Dr. Levine’s very extensive
analysis of the data regarding these arrests reveals that “for many years, New York City has arrested African Americans at seven
times the rate of whites, and Latinos at nearly four times the rate of whites.
. . For the last 15 years, 87 % of the people arrested for marijuana possession
have been blacks and Latinos, who use marijuana at lower rates than young whites.” (emphasis in the original at p.
2). The charts and tables accompanying
the memo report arrest rates in New York police precincts that correspond to
the racial and ethnic makeup of the precinct that demonstrate an unmistakable
policy of racial discrimination in the enforcement of this law. The
extraordinary disparity in the rates of arrests across the city is inexplicable
except as the result of a deliberate policy that targets African American and
Latinos for stops and searches.
Because they are plainly targeted
because of their race and ethnicity, the African American and Latino arrestees
have had their privileges or immunities of citizenship abridged and have been
denied equal protection of the laws in violation of the Fourteenth Amendment,
and in violation of federal law.
The official police data analyzed by
Dr. Levine makes out a prima facie case that the NYPD, its command staff, and
the City of New York and its leadership charged with supervising the NYPD,
“engage in a pattern or practice of conduct
by law enforcement officers or by officials or employees of any governmental
agency with responsibility for the administration of juvenile justice or the
incarceration of juveniles that deprives
persons of rights, privileges, or immunities secured or protected by the
Constitution or laws of the United States,”
in violation of 42 U.S.C. 14141.
In
addition, the official data and circumstances described in Dr. Levine’s memo set
forth a long-term, massive, organization-wide felonious course of conduct that is
plainly designed to deprive African American and Latino residents of the City
of New York of their Constitutional and legal rights under color of law, in
violation of 18 U.S.C. 242.
Dr.
Levine’s careful analysis finds that these arrests target young people.
Twenty-three percent of those arrested in 2010 were teenagers! These arrests
target persons who have never been convicted of a crime. These arrests “scar
thousands of lives” of young people by unwarrantedly creating criminal records
with well-known collateral legal consequences, including denial of education,
housing, and for non-citizens, deportation.
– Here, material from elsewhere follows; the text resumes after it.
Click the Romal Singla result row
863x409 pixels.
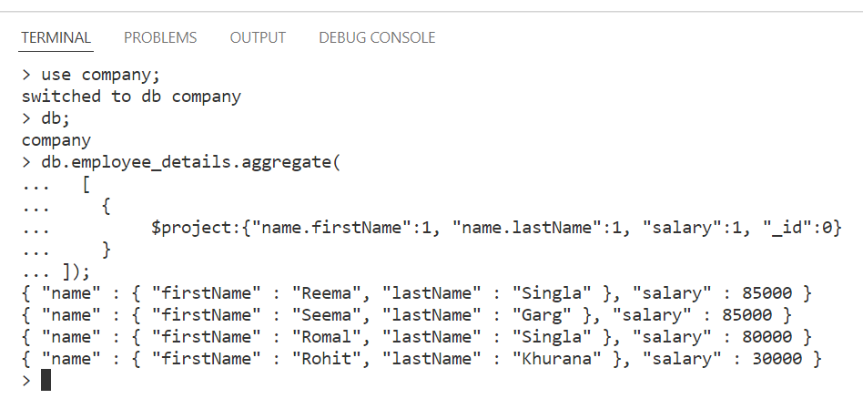tap(417, 336)
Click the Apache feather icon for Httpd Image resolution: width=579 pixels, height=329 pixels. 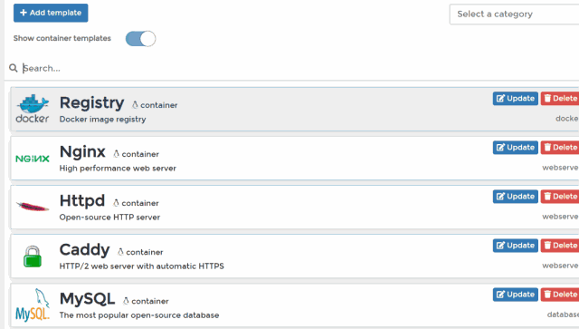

That this policy of arrests is
directly contrary to the purpose and intent of the New York State law regarding
marihuana possession further illuminates the despicable character of this
unlawful conduct by the NYPD and the City of New York.
I call upon you to direct the
Federal Bureau of Investigation and the Criminal Section of the Civil Rights
Division to:
-- open an investigation into the NYPD
marihuana arrest program;
-- commence an action to enjoin the
unwarranted racially discriminatory arrest and criminal prosecution of tens of
thousands of African American and Latino persons annually for conduct that
under New York law is a mere violation subject to a maximum fine of $100.00;
-- obtain an appropriate monetary
judgment to punish and deter this egregious conduct; and
-- prosecute and appropriately punish
those government officials responsible for developing, managing, supervising
and approving this plainly unlawful program to violate constitutional rights.
Thank you very much for your prompt
attention to this complaint.
Sincerely
yours,
Eric
E. Sterling, J.D.
President
Criminal
Justice Policy Foundation
cc: Attorney General Eric H. Holder, Jr.